In seguito alle indagini, la polizia individuò il giocatore, che in realtà stava benissimo – ma di questo ne riparleremo tra poco – e che si era semplicemente rinchiuso in una stanza d’albergo per ben 45 giorni con un unico obiettivo: giocare a Fortnite e Call of Duty, principalmente, ma non solo. La sua ossessione per i videogiochi lo aveva infatti spinto a isolarsi completamente dal mondo per ben un mese e mezzo, senza lasciare spazio nemmeno alle comunicazioni con la famiglia.

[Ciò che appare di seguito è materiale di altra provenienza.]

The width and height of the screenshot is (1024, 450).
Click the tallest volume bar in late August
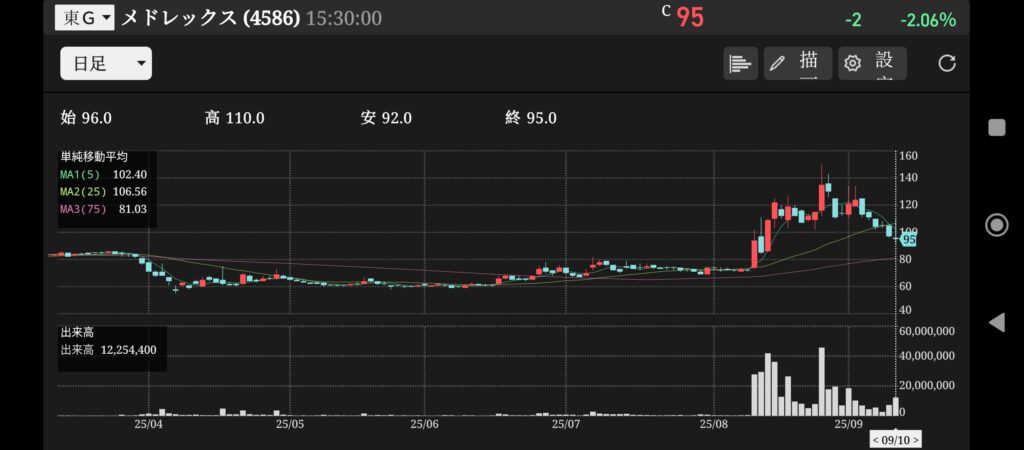pyautogui.click(x=821, y=381)
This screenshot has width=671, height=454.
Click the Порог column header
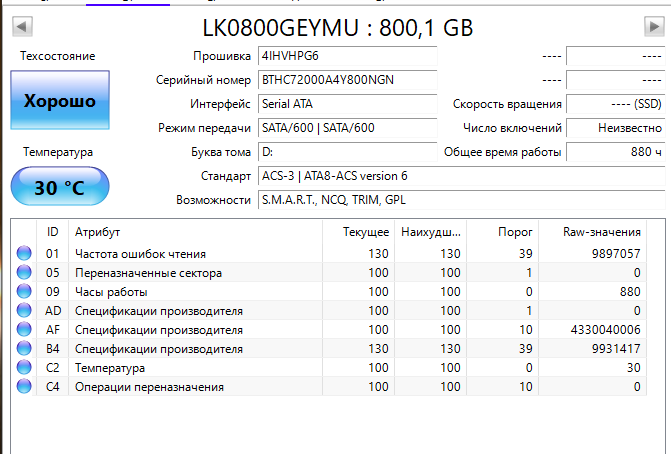click(x=515, y=231)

A trovare l’uomo sono stati sia la polizia che il padre del videogiocatore compulsivo, che ha deciso di recarsi in Giappone di persona per sfondare la porta della stanza d’albergo e “liberare” il figlio. Tutti si ritrovarono di fronte ad una scena abbastanza tragica e disturbante: l’uomo era, oltre che in un cattivo stato di salute a causa della chiusura forzata in camera per 45 giorni, circondato da bottiglie contenenti urina, accumulate per evitare di abbandonare la partita in corso e senza quindi perdere secondi preziosi.
Tony Marini, consulente specializzato nel campo delle dipendenze, ha affermato che l’uomo soffriva già da tempo di sintomi di dipendenza, ma sembrava fosse riuscito a superarli. La realtà dei fatti, come potete aver capito dalla folle notizia che avete appena letto, era ben diversa.
Possiamo però affermare, per una volta, che tutto è bene quel che finisce bene. Dopo 6 settimane di cure, infatti, il giocatore compulsivo è stato riabilitato ed è tornato al lavoro.